Problem to work on: Rewrite the entries below, changing every "At what coordinates should I click to accomplish" to "Which point should I click to accomplish" and leaving everything else as it is.

━━━ Material supplied ━━━

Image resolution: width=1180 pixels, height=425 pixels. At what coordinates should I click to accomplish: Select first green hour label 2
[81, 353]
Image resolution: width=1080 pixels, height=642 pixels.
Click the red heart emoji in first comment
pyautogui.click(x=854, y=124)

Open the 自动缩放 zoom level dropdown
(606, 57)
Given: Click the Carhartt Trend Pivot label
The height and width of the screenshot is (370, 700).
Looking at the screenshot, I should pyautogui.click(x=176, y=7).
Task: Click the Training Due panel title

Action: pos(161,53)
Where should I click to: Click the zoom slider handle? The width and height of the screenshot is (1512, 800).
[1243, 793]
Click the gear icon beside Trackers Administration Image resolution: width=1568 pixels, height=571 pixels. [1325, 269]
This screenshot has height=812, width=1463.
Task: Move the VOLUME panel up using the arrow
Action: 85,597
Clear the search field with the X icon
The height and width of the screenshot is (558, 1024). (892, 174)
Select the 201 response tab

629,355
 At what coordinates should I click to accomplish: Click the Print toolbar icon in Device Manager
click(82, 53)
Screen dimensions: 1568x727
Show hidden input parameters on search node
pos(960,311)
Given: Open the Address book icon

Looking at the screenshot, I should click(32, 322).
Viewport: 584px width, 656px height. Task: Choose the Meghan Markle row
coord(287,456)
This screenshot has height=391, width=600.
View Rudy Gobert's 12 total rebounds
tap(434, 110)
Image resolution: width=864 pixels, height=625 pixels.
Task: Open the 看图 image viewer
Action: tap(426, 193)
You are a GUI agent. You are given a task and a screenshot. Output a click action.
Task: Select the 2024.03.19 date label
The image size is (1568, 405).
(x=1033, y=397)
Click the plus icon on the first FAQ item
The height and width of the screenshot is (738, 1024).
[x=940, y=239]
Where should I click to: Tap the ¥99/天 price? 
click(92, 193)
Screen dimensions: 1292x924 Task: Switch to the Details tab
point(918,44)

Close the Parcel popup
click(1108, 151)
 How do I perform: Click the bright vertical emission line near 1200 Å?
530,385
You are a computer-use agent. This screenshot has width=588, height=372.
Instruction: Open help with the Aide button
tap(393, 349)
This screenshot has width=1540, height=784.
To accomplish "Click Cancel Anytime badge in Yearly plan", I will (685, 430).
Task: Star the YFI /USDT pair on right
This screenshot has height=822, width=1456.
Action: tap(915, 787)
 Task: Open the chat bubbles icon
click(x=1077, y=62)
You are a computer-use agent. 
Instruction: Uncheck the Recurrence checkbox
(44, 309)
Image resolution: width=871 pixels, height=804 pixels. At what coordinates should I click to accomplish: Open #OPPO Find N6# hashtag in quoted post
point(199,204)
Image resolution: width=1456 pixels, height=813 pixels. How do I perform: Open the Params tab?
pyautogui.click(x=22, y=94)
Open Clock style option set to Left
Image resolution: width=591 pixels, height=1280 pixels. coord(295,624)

━━━

Result:
Image resolution: width=1180 pixels, height=425 pixels. Which point should I click to accomplish: Select first green hour label 2
[81, 353]
Image resolution: width=1080 pixels, height=642 pixels.
Click the red heart emoji in first comment
pyautogui.click(x=854, y=124)

Open the 自动缩放 zoom level dropdown
(606, 57)
Given: Click the Carhartt Trend Pivot label
The height and width of the screenshot is (370, 700).
Looking at the screenshot, I should pyautogui.click(x=176, y=7).
Task: Click the Training Due panel title

Action: pos(161,53)
Where should I click to: Click the zoom slider handle? The width and height of the screenshot is (1512, 800).
[1243, 793]
Click the gear icon beside Trackers Administration Image resolution: width=1568 pixels, height=571 pixels. [1325, 269]
This screenshot has height=812, width=1463.
Task: Move the VOLUME panel up using the arrow
Action: 85,597
Clear the search field with the X icon
The height and width of the screenshot is (558, 1024). (892, 174)
Select the 201 response tab

629,355
 Which point should I click to accomplish: Click the Print toolbar icon in Device Manager
click(82, 53)
Screen dimensions: 1568x727
Show hidden input parameters on search node
pos(960,311)
Given: Open the Address book icon

Looking at the screenshot, I should click(32, 322).
Viewport: 584px width, 656px height. Task: Choose the Meghan Markle row
coord(287,456)
This screenshot has height=391, width=600.
View Rudy Gobert's 12 total rebounds
tap(434, 110)
Image resolution: width=864 pixels, height=625 pixels.
Task: Open the 看图 image viewer
Action: tap(426, 193)
You are a GUI agent. You are given a task and a screenshot. Output a click action.
Task: Select the 2024.03.19 date label
The image size is (1568, 405).
(x=1033, y=397)
Click the plus icon on the first FAQ item
The height and width of the screenshot is (738, 1024).
[x=940, y=239]
Where should I click to: Tap the ¥99/天 price? 
click(92, 193)
Screen dimensions: 1292x924 Task: Switch to the Details tab
point(918,44)

Close the Parcel popup
click(1108, 151)
 How do I perform: Click the bright vertical emission line near 1200 Å?
530,385
You are a computer-use agent. This screenshot has width=588, height=372.
Instruction: Open help with the Aide button
tap(393, 349)
This screenshot has width=1540, height=784.
To accomplish "Click Cancel Anytime badge in Yearly plan", I will (685, 430).
Task: Star the YFI /USDT pair on right
This screenshot has height=822, width=1456.
Action: tap(915, 787)
 Task: Open the chat bubbles icon
click(x=1077, y=62)
You are a computer-use agent. 
Instruction: Uncheck the Recurrence checkbox
(44, 309)
Image resolution: width=871 pixels, height=804 pixels. Which point should I click to accomplish: Open #OPPO Find N6# hashtag in quoted post
point(199,204)
Image resolution: width=1456 pixels, height=813 pixels. How do I perform: Open the Params tab?
pyautogui.click(x=22, y=94)
Open Clock style option set to Left
Image resolution: width=591 pixels, height=1280 pixels. coord(295,624)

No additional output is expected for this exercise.